DNA is the genetic code of life, the instructions for building
and operating an organism. RNA is primarily a messenger
molecule, carrying instructions from the DNA code to control
the synthesis of proteins — the building blocks of organisms.
While DNA contains the sugar deoxyribose
RNA contains the sugar ribose.

DNA sequencing can answer a range of biological questions,

providing information on pathogen identity, genetic disease
risk or how an organism has evolved. Sequencing DNA means
determining the order of the four chemical building blocks -
called "bases" - that make up the DNA molecule. Sequence
data can highlight changes in a gene that may cause disease.
While DNA contains the
sugar deoxyribose RNA
contains the sugar ribose.

The text outlines the roles of DNA and RNA in living organisms. DNA is described as
the "genetic code of life," containing instructions for building and operating an
organism. RNA is primarily a messenger molecule that carries instructions from the
DNA to control protein synthesis, which forms the building blocks of organisms. The
text also highlights the difference in the sugar components of DNA and RNA: DNA
contains deoxyribose, while RNA contains ribose.

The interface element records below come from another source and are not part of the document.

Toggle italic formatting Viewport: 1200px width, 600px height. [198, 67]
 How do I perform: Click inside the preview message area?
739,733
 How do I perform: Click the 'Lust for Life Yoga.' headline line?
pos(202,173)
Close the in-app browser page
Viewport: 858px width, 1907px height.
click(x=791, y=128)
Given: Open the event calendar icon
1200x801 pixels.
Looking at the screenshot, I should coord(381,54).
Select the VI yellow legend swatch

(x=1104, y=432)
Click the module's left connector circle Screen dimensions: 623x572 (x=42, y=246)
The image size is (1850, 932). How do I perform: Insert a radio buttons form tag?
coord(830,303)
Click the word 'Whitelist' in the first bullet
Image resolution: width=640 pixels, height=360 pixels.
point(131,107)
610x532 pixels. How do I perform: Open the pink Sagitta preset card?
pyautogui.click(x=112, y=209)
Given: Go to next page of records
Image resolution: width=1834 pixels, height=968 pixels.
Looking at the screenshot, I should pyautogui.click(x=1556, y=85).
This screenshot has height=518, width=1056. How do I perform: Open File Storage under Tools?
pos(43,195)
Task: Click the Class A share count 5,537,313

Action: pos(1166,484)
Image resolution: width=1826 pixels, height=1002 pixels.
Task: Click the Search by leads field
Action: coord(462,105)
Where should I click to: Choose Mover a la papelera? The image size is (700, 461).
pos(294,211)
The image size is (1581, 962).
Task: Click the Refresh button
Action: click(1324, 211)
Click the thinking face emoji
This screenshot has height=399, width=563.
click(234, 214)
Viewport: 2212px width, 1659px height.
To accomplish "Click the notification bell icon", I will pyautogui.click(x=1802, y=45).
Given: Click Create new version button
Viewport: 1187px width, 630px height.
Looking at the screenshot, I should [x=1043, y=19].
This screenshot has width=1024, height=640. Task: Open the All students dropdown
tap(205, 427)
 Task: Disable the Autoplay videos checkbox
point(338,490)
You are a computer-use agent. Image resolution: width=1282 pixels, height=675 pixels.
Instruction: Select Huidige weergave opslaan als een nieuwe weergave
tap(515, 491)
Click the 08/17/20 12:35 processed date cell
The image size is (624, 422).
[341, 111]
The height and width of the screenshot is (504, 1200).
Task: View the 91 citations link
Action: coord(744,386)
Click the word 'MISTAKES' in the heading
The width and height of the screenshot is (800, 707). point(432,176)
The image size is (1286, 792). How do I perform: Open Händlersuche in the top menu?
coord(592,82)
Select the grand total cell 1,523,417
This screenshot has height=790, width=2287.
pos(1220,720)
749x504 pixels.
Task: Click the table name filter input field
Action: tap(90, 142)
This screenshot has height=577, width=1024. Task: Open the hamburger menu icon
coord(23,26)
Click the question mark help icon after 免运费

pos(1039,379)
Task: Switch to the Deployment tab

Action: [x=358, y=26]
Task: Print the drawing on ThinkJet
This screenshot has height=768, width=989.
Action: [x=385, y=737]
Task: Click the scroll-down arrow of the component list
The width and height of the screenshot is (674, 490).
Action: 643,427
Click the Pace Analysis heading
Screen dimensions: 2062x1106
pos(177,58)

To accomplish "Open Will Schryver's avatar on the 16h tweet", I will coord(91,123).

DNA sequencing is presented as a valuable tool for answering biological questions,

identifying pathogens, assessing genetic disease risk, and understanding evolutionary
processes. Sequencing DNA involves determining the order of the four chemical bases
(adenine, thymine, guanine, and cytosine) that make up the DNA molecule. The
sequence data can reveal changes in genes that may lead to disease.

Molecular Diagram Explanation:

The diagram shows a section of a DNA molecule, highlighting its double-stranded
structure with base pairs connected between the two strands. The sugar-phosphate
backbone is illustrated, with the sugars represented in pink (deoxyribose) and the
phosphate groups in yellow. The four bases (adenine, thymine, guanine, and cytosine)
are shown with their standard color coding: adenine in blue, thymine in red, guanine in
green, and cytosine in yellow. Hydrogen bonds between the bases are shown as dotted
lines, indicating base pairing (adenine with thymine, and guanine with cytosine).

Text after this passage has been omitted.